Kantonsspital Nidwalden will dank Komfort mehr Privatversicherte

STANS ⋅ Das Kantonsspital Nidwalden (KSNW) hat bei Privatkliniken abgeschaut: Ab August bietet es Privatpatienten «exklusive Suiten» an. Auch Halbprivatversicherte kommen in Stans in den Genuss von mehr Komfort. Ziel ist es, mit Patienten dieser Kategorien mehr zu verdienen.

02. Mai 2018, 10:23

50 bis 55 Quadratmeter, Holzböden, separate Lounge oder Arbeitsecke mit schwarzem Mobiliar: Nach sterilem Spitalzimmer sehen die neun Suiten nicht aus, die das KSNW am Mittwoch den Medien präsentierte. Der vierte Stock ist bereits seit der Teilmodernisierung im Jahr 2011 die Privatstation des KSNW. Eine Renovation der restlichen Zimmer sei notwendig geworden, heisst es beim Spital auf Nachfrage.

Mit dem Bau von zusätzlichen vier Suiten habe man einen höheren Ausbaustandard gewählt und komme damit der Nachfrage der Zusatzversicherten nach.
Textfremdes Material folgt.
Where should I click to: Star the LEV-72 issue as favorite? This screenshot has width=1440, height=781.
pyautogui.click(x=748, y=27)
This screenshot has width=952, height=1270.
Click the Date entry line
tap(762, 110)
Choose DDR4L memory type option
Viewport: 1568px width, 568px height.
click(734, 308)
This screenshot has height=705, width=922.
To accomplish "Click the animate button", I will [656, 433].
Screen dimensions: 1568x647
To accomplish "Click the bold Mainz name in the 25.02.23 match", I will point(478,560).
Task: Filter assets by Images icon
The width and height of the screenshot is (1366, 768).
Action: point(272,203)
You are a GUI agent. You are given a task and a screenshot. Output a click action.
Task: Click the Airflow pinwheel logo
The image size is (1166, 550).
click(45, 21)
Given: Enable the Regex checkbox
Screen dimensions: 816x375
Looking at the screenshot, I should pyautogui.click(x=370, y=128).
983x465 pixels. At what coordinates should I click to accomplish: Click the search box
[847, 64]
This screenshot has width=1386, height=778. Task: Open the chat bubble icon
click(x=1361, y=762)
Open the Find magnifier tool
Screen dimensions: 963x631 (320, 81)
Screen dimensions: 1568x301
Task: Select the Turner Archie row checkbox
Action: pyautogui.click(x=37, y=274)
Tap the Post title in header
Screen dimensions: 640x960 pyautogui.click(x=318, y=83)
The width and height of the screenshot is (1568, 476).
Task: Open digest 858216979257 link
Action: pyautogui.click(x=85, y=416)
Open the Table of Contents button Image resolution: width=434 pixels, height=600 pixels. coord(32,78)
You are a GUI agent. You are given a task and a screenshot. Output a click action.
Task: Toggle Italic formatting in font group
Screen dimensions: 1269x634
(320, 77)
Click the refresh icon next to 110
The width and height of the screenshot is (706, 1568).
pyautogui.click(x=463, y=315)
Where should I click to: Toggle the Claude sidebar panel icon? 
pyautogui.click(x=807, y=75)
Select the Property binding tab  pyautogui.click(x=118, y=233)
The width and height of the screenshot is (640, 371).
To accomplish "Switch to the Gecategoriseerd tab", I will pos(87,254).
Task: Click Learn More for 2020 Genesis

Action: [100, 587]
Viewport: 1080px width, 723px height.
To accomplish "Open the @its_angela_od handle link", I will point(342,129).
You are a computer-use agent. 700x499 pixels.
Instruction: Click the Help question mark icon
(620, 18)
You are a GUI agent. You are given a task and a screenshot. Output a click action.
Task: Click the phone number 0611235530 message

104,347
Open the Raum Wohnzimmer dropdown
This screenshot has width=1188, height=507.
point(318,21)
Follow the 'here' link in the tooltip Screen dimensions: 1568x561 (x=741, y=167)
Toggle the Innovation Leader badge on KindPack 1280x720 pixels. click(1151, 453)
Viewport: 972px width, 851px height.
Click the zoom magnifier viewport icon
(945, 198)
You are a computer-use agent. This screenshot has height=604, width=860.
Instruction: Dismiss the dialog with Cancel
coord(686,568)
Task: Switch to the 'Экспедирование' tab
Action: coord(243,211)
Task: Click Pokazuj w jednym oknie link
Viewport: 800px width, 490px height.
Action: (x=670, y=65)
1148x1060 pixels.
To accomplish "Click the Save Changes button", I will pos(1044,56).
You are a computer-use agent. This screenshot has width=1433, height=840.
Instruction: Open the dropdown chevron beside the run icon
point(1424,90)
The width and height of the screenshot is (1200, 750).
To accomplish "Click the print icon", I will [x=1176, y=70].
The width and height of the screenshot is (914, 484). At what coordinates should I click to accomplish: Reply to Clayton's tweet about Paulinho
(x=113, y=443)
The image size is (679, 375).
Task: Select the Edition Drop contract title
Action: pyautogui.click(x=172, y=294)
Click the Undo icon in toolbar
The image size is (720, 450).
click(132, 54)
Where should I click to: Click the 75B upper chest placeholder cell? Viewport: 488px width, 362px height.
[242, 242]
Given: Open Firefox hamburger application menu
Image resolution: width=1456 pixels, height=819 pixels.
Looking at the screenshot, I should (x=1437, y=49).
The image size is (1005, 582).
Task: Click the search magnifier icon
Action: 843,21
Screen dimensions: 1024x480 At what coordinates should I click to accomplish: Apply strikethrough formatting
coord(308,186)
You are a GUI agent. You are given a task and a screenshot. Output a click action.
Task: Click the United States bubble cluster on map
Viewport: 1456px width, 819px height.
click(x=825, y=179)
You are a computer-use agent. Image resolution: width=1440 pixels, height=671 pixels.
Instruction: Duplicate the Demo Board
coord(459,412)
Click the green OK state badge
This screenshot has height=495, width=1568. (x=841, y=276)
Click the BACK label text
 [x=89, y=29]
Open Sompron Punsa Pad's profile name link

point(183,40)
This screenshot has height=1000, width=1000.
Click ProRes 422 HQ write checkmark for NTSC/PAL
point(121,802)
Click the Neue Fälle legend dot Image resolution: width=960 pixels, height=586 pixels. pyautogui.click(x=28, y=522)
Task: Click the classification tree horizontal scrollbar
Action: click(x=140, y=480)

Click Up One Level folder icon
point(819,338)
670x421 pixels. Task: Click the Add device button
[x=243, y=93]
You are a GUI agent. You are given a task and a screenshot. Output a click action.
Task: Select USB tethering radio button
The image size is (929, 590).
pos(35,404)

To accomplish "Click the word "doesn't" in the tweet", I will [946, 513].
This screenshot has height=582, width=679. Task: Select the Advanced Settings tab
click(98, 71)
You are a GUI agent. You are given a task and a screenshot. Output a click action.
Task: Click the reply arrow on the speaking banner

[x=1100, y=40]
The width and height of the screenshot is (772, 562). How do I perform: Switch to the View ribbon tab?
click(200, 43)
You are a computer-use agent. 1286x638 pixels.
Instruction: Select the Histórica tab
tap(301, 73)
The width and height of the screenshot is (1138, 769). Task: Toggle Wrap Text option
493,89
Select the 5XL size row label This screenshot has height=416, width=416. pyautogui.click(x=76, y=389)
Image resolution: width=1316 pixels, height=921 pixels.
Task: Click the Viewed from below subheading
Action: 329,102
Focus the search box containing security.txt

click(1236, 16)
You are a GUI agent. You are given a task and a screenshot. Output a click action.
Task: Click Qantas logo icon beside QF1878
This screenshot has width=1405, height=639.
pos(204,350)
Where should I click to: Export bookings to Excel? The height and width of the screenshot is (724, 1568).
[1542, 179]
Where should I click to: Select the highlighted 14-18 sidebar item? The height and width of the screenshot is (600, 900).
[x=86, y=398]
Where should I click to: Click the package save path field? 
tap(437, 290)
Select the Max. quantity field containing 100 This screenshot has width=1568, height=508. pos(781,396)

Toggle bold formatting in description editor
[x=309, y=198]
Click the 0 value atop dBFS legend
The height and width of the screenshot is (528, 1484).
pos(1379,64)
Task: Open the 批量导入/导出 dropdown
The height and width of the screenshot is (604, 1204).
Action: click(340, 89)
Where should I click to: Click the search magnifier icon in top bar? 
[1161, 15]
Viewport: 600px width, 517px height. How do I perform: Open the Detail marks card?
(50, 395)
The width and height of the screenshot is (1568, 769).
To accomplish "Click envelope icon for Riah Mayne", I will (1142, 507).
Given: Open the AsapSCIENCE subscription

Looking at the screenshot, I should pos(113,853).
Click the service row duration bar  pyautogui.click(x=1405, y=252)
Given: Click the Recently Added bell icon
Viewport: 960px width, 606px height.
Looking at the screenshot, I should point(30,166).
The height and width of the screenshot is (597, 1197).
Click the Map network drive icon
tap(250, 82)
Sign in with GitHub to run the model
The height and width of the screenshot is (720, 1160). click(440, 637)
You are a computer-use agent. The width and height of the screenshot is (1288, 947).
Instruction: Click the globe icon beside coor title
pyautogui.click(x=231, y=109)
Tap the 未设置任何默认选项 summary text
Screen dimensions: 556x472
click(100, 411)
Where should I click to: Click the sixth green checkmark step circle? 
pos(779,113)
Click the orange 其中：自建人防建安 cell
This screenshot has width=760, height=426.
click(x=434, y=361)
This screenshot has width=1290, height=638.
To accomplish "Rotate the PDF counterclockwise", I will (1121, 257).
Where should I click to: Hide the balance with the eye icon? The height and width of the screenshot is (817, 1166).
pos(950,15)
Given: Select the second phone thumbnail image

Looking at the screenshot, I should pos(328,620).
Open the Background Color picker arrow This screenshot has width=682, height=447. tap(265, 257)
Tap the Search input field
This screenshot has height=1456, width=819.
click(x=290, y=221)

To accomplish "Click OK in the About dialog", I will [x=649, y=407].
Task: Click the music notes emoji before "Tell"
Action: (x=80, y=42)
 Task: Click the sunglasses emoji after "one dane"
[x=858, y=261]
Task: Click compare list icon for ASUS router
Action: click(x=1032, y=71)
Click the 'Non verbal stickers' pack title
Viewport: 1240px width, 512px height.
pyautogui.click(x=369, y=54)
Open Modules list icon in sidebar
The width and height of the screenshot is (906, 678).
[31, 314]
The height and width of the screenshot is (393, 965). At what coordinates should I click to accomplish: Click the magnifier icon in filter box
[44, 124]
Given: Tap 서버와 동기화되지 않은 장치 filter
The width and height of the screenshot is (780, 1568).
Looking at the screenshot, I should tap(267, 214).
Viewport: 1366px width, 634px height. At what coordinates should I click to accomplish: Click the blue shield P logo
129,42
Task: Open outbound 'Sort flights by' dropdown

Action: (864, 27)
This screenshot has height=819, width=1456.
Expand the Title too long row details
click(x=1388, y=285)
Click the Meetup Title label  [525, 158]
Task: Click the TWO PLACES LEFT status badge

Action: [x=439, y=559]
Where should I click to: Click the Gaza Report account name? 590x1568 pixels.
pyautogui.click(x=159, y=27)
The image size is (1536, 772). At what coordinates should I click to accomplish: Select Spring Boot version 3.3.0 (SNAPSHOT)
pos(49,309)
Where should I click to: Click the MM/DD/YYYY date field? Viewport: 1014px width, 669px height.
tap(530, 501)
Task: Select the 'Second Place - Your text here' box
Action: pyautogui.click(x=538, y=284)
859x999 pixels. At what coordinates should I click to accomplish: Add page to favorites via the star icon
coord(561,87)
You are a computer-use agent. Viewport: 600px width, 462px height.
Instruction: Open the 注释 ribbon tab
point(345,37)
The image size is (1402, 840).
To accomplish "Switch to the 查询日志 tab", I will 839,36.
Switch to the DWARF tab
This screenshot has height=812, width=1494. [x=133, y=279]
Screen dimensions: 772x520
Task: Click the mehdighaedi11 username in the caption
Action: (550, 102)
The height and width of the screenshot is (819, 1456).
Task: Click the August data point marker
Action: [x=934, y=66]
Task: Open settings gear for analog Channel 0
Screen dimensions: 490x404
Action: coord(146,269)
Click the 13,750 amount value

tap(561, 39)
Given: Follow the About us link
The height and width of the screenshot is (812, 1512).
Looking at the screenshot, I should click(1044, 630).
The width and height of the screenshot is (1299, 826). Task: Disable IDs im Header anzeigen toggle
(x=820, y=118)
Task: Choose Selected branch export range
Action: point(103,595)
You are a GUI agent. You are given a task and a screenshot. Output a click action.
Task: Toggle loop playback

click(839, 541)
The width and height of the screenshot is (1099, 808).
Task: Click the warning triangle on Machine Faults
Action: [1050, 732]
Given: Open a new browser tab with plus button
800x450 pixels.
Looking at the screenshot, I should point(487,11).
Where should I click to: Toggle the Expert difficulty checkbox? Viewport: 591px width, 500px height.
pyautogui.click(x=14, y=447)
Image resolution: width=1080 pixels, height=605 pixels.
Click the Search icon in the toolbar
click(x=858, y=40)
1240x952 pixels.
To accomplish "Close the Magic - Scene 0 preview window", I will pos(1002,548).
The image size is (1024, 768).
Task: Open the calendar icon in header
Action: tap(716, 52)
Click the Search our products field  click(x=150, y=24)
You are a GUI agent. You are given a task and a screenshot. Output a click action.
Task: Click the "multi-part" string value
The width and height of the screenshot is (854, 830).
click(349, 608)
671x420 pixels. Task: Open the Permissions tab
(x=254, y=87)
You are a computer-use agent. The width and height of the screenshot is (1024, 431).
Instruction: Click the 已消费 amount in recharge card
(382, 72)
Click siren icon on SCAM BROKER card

Der Umbau kostete rund eine halbe Million Franken.

Neben mehr Platz und höherem Wohnkomfort sorgen laut dem Spital die klassischen Hotellerie-Angebote für einen angenehmen Aufenthalt. Dazu gehören Willkommensgeschenk, ein Wellness-Paket für das Bad und Tageszeitungen sowie ein Platz in der Tiefgarage. Ein Angehöriger kann zudem kostenfrei im Zimmer übernachten und erhält auch noch Frühstück.

Wirtschaftlichkeit verbessern

Für Halbprivatversicherte stehen neu 14 Einzelzimmer zur Verfügung. Dieses Angebot habe kein anderes Spital in der Zentralschweiz. Bei Geburten erhalten Mütter ein Einzelzimmer - unabhängig von der Versicherungsklasse. Väter können immer im Zimmer übernachten, müssen aber einen Aufpreis bezahlen, sofern sie nicht privatversichert sind.

«Wir wollen mehr Halbprivatversicherte und Privatversicherte, um die Wirtschaftlichkeit zu verbessern», begründete eine Spitalsprecherin die Massnahmen. Das KSNW verzeichnete im Geschäftsjahr 2017 einen «ansehnlichen Anteil» von Zusatzversicherten. Allerdings sank die Ebitda-Marge, die wichtige Wirtschaftlichkeitskennzahl für Spitäler, von 11,3 auf noch 10,8 Prozent.

Spitaldirektor Urs Baumberger hielt fest, dass Patienten und Zuweiser ein Spital hauptsächlich nach Qualität der medizinischen Versorgung auswählen würden. Dank des Spitalverbunds Luzern/Nidwalden (LUNIS) könne man als kleines Spital vom grossen Luzerner Kantonsspital profitieren.